So here comes my question, on today's comptuters that execute imperative instructions, is this a limitation of the compiler or functional programming itself? For every imperative function with no side effects, either in a language without GC such as C/C++/Rust/assembly or one with GC such as Java, is there a pure functional counterpart in Haskell, Scala, etc. that can be compiled to run with identical performance in time and space (not just asymptotic but exactly the same) or even to the same instructions, with an optimal functional compiler that utilizes all modern and even undiscovered optimization techniques such as tail recursion, laziness, static analysis, formal verification, and so on which I don't know about?

I am aware of the equivalence between λ-computable and Turing computable, but but I couldn't find an answer to this question online. If there is, please share a compiler example or a proof.

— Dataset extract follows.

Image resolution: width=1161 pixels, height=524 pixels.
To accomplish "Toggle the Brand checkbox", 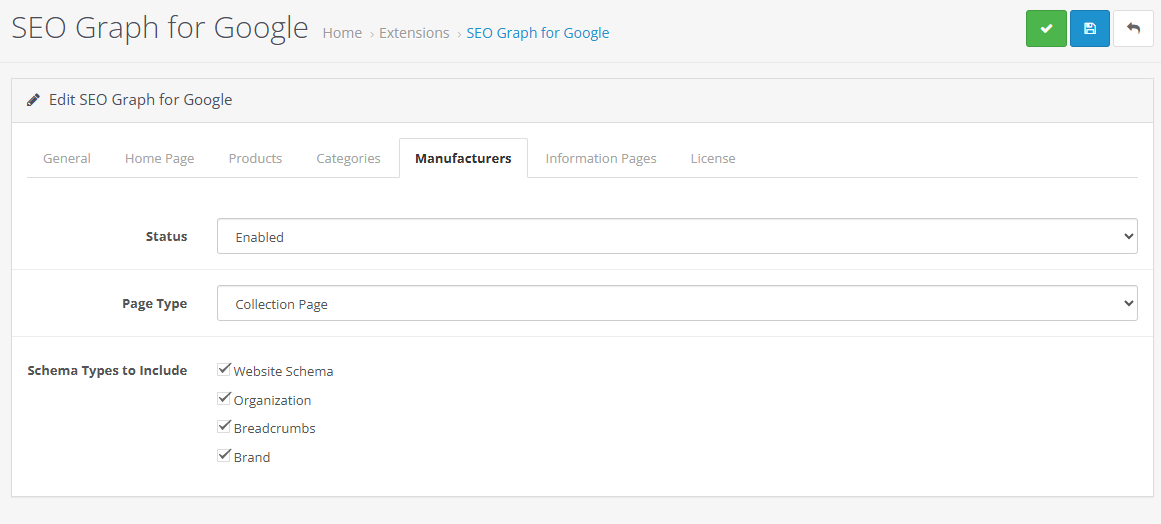I will [224, 456].
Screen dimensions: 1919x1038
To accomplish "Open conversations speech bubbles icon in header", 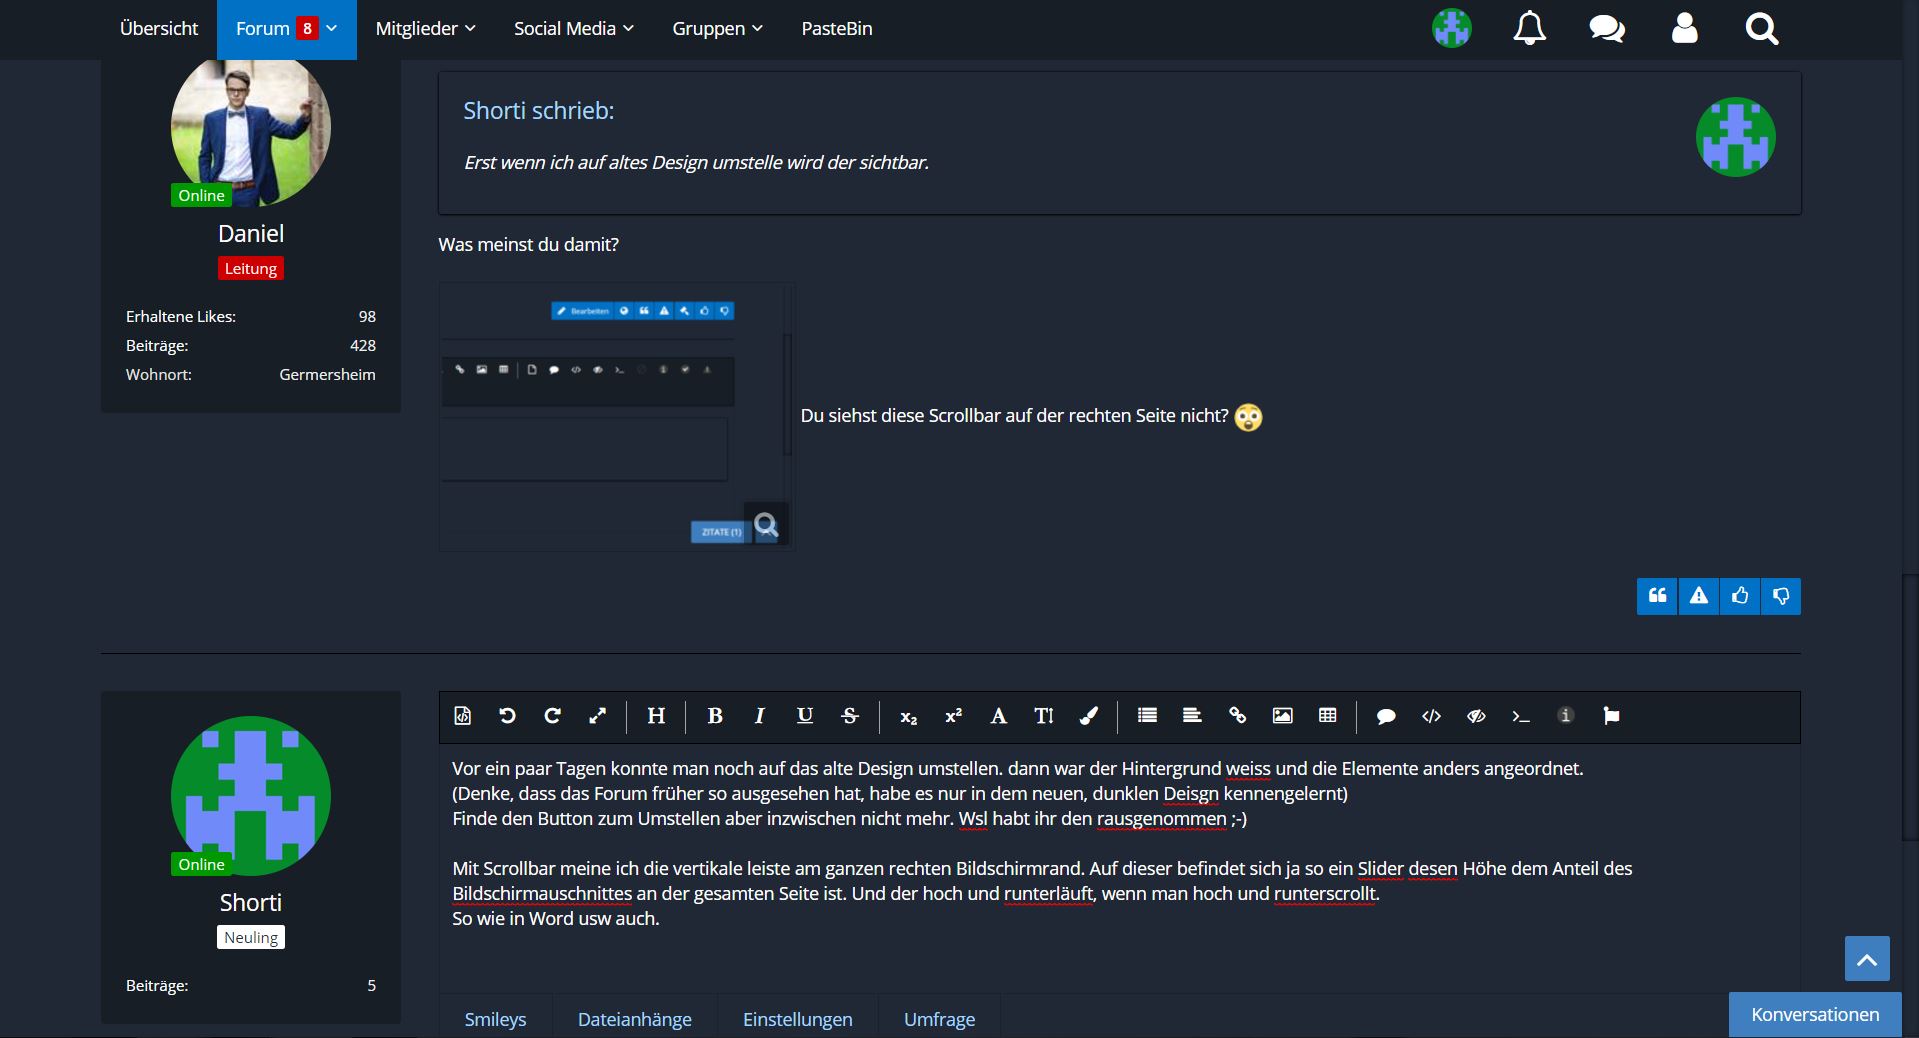I will click(x=1606, y=29).
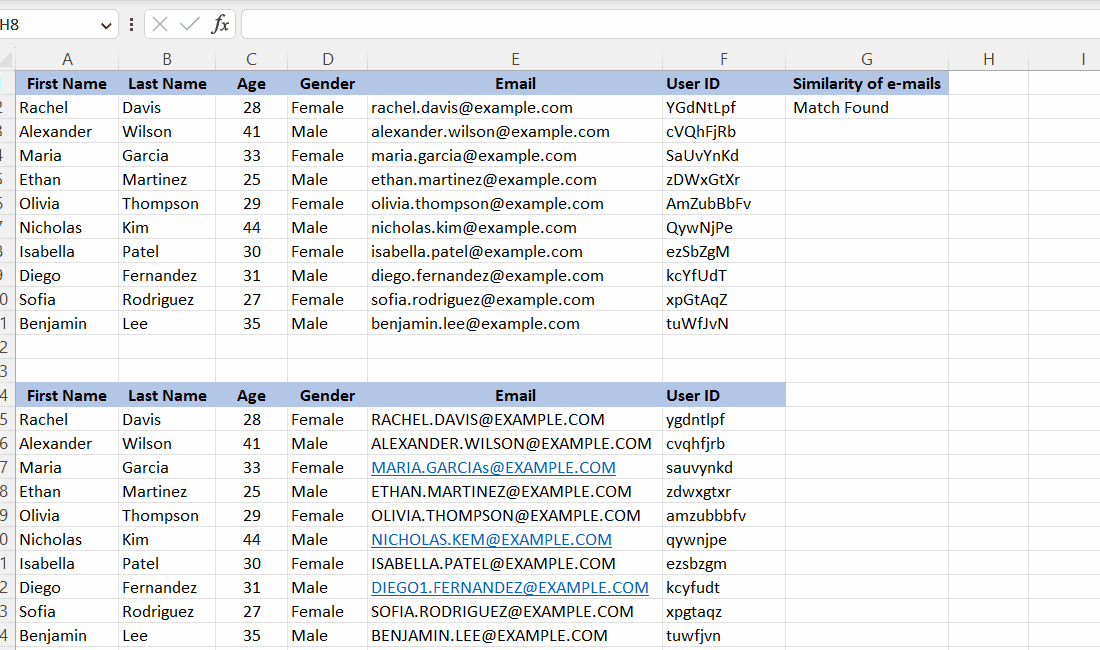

If not, please explain why and show a counter-example. Or is this a non-trivial open question?


Supplementary edits as suggested by Andrej Bauer:

To be more specific, here are 2 examples that led into thinking about this question.

For example, tail recursion and accumulators can improve the performance of some recursive functions to be identical to an imperative implementation using for. In some cases they might even have the same instructions.

Another example is about laziness in Haskell. Laziness can help avoid unnecessary copying of data structures and make performance better. However, laziness leaves wrappings, closures, etc. in the runtime and still can't make the program as fast as an imperative implementation where there are no such things. So I am wondering whether such things can be statically removed before runtime during compilation.

Supplementary edits as suggested by Nearoo:

The question can also be stated in this way: is there a language that supports both pure functional programming and imperative programming, paired with an optimized compiler, in which every function with no side effects implemented imperatively can be replaced with one implemented purely functionally, at no cost of performance or even compiled to the same instructions?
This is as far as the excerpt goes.